Phi Fornacis

Observation data Epoch J2000 Equinox J2000
- Constellation: Fornax
- Right ascension: 02^{h} 28^{m} 01.70348^{s}
- Declination: −33° 48′ 39.7382″
- Apparent magnitude (V): 5.13

Characteristics
- Spectral type: A2.5V
- B−V color index: +0.089±0.003

Astrometry
- Radial velocity (R_{v}): +19.0±4.2 km/s
- Proper motion (μ): RA: +18.526 mas/yr Dec.: +5.163 mas/yr
- Parallax (π): 21.1604±0.1410 mas
- Distance: 154 ± 1 ly (47.3 ± 0.3 pc)
- Absolute magnitude (M_{V}): 1.79

Details
- Mass: 2.11 M_{☉}
- Radius: 1.74 R_{☉}
- Luminosity: 16.66 L_{☉}
- Surface gravity (log g): 4.27 cgs
- Temperature: 9,449±321 K
- Rotational velocity (v sin i): 116.8±0.8 km/s
- Age: 238 Myr
- Other designations: φ For, CD−34°905, FK5 2168, GC 2967, HD 15427, HIP 11477, HR 724, SAO 193723

Database references
- SIMBAD: data

= Phi Fornacis =

Star in the constellation Fornax

Phi Fornacis is a single star in the southern constellation of Fornax. It has a white hue and is faintly visible to the naked eye with an apparent visual magnitude of 5.13. The distance to this object is approximately 154 light-years based on parallax, and it is drifting further away with a radial velocity of +19 km/s.

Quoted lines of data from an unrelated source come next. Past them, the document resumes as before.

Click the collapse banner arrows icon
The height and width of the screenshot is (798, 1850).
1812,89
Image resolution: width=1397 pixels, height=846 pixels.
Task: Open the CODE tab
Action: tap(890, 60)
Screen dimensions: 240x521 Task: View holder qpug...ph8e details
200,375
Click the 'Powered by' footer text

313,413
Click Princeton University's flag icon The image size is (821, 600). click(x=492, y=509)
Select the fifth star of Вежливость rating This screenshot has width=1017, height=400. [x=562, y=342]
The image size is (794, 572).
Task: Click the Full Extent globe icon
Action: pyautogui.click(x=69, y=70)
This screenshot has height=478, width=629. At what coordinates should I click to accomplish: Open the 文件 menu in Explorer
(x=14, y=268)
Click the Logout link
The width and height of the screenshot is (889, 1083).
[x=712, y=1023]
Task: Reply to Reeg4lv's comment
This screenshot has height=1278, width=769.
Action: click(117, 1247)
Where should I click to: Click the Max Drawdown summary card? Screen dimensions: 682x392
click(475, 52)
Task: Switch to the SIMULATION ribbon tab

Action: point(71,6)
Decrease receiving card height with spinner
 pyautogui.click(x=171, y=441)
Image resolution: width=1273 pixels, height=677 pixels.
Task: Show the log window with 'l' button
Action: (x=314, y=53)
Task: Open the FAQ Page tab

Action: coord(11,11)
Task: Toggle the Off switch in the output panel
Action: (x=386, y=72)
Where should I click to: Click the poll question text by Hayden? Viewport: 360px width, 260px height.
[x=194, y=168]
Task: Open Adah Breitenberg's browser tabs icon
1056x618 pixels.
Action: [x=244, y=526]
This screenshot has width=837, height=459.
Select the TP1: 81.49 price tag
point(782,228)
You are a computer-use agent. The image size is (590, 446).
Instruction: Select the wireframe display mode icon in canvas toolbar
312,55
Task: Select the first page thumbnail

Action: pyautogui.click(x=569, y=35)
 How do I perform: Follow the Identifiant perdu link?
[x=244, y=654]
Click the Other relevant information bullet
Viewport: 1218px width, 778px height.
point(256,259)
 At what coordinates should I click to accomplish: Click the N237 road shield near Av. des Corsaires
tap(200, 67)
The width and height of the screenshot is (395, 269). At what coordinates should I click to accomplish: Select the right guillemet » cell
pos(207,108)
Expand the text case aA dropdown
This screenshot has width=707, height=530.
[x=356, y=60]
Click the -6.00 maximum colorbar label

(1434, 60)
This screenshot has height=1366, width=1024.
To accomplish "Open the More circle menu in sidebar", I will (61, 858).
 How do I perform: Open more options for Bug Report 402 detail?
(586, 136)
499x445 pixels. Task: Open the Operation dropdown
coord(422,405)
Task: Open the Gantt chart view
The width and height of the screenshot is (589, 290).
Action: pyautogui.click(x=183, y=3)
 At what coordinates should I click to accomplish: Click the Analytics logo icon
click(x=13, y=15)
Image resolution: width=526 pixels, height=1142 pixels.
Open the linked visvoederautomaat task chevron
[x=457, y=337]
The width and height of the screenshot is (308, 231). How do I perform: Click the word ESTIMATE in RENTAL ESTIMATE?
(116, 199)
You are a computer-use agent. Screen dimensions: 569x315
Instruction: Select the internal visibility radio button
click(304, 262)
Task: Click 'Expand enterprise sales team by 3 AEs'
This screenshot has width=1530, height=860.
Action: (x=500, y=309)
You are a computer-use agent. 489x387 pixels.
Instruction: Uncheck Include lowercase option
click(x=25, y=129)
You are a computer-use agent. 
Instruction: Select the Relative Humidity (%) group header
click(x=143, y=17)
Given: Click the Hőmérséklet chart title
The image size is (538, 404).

This is an A-type main-sequence star with a stellar classification of A2.5V. Phi Fornacis is 238 million years old and is spinning with a projected rotational velocity of 117 km/s. It has 2.1 times the mass of the Sun and 1.7 times the Sun's radius. The star is radiating 17 times the luminosity of the Sun from its photosphere at an effective temperature of 9,449 km/s. It displays an infrared excess, suggesting a circumstellar disk of dust is orbiting the star at a distance of 30.2 AU with a mean temperature of 100 K.